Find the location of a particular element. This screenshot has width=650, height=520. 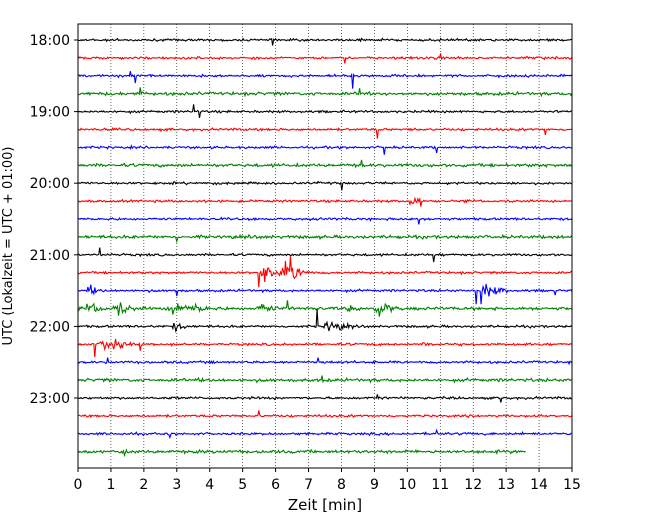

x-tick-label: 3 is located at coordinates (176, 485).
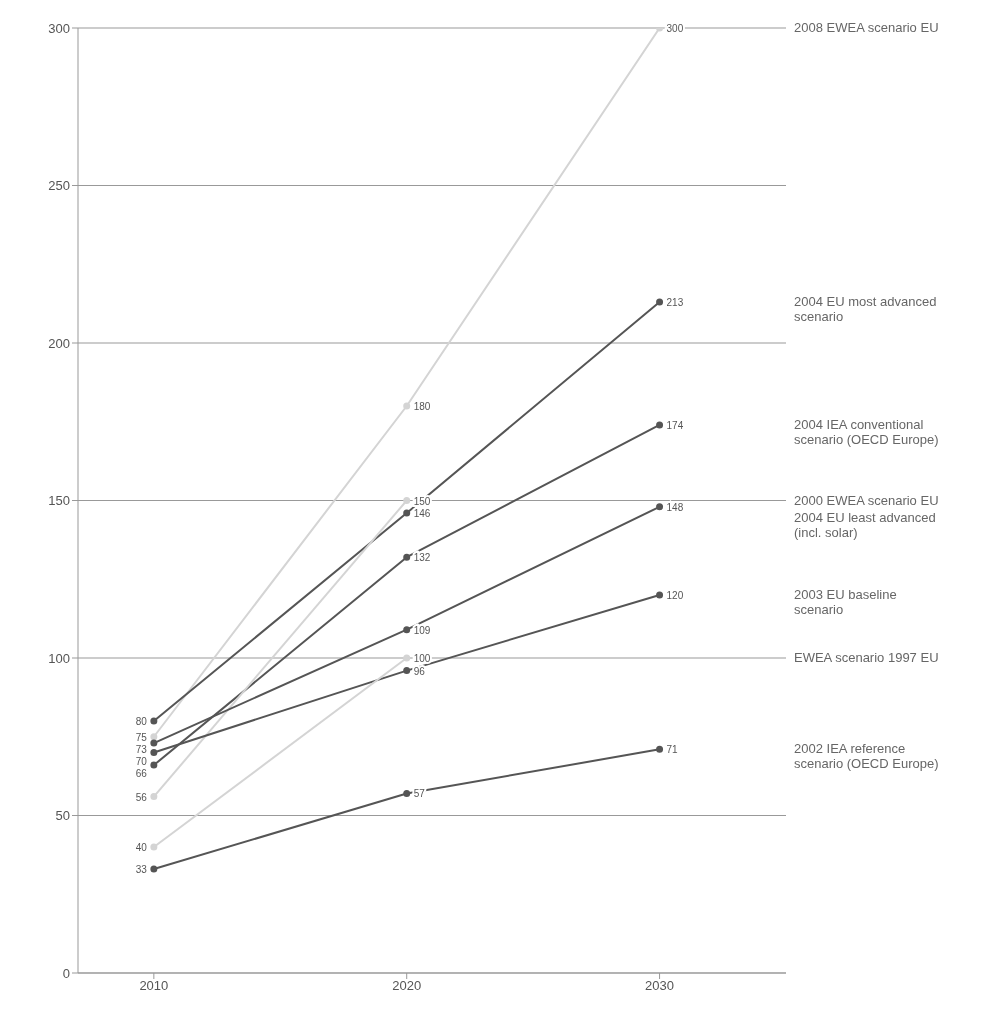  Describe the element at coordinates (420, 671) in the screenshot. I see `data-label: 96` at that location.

++++++++++

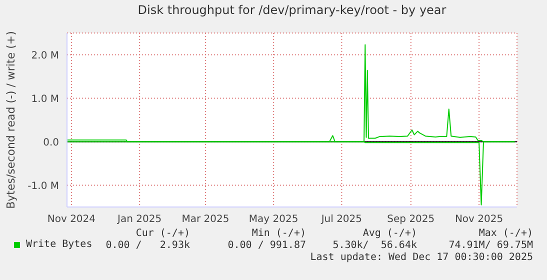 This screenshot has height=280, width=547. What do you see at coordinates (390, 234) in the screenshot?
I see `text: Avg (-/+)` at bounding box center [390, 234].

++++++++++

- **Exercise directions**
Print the listing lines again word for word, beginning at the line that contains "This screenshot has height=280, width=547." and stopping after the line that contains "center [390, 234].". Leave the pictures out of your copy.

- **Result for this exercise**
 This screenshot has height=280, width=547. What do you see at coordinates (390, 234) in the screenshot?
I see `text: Avg (-/+)` at bounding box center [390, 234].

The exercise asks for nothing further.